Soil properties and processes driving the leaching of nitrate in the forested catchments of the eastern escarpment of South Africa

Abstract

Elevated levels of nitrate in streamwaters draining forested catchments in the eastern escarpment area of South Africa are thought to occur as a result of land use change from natural high altitude grasslands to plantation forestry. In this investigation, soil samples taken from similar pedosystems in adjacent (about 50 m from each other) forest and grassland ecosystems were tested for a range of properties in order to determine differences, which might indicate the reasons for elevated leaching of nitrate from forest soils in these areas. Soils were collected monthly in the summer season and analysed for pH, total nitrogen, total phosphorus, organic carbon and net nitrogen mineralisation rates. From the soils collected with depth (10 cm intervals), a saturated paste extract was prepared from which the major anions, cations, electrical conductivity, pH and the nitrate sorption were analysed. Three parent rock types were studied namely dolomite, mixed dolomite and quartzite and quartzite. Soil pH reduction of as much as 0.51 units was found, with the median pH of 4.30 and 4.07 for grassland and forest soils, respectively. There was a high level of soil organic matter in soils of dolomitic origin, followed by those of mixed dolomitic and quartzitic origin and finally by those of quartzitic origin. The general trend with respect to the changes in the total nitrogen, total phosphorus and the C:N ratio ( P < 0.01) followed the trends shown by the soil organic carbon. The net rates of nitrogen mineralisation pointed significantly towards more rapid nitrogen mineralisation and nitrification rates in forest soils (average 0.9 μg N g soil −1 day −1) than those under the adjacent grassland sites (average 0.3 μg N g soil −1 day −1).
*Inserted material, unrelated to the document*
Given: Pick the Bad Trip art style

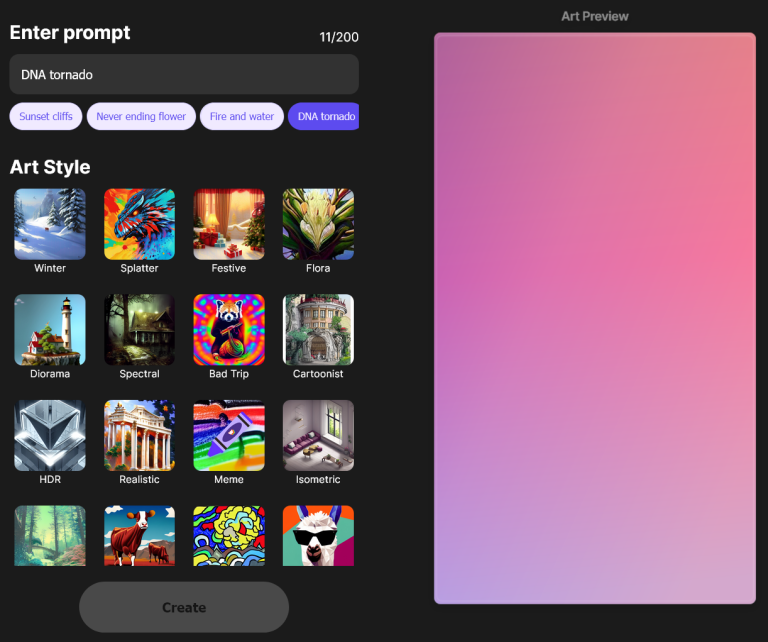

This was more noticeable in the more clayey, dolomitic-derived soil at the beginning of the study period in September 2000. The concentration of water-soluble nitrate in the topsoil horizons in grassland soils was low (less than 0.2 mmol l −1) compared to that of the forest soils (up to 1.1 mmol l −1). The clearest nitrate sorption trends were provided from the graph representing the lowest level of nitrate addition (3.4 mmol/kg) in grassland soils. The results of this study suggest that afforestation has changed the capacity of the soils to retain nitrate. Nitrate leaching into streamwaters may impact on other land use activities in the lower reaches of the catchment.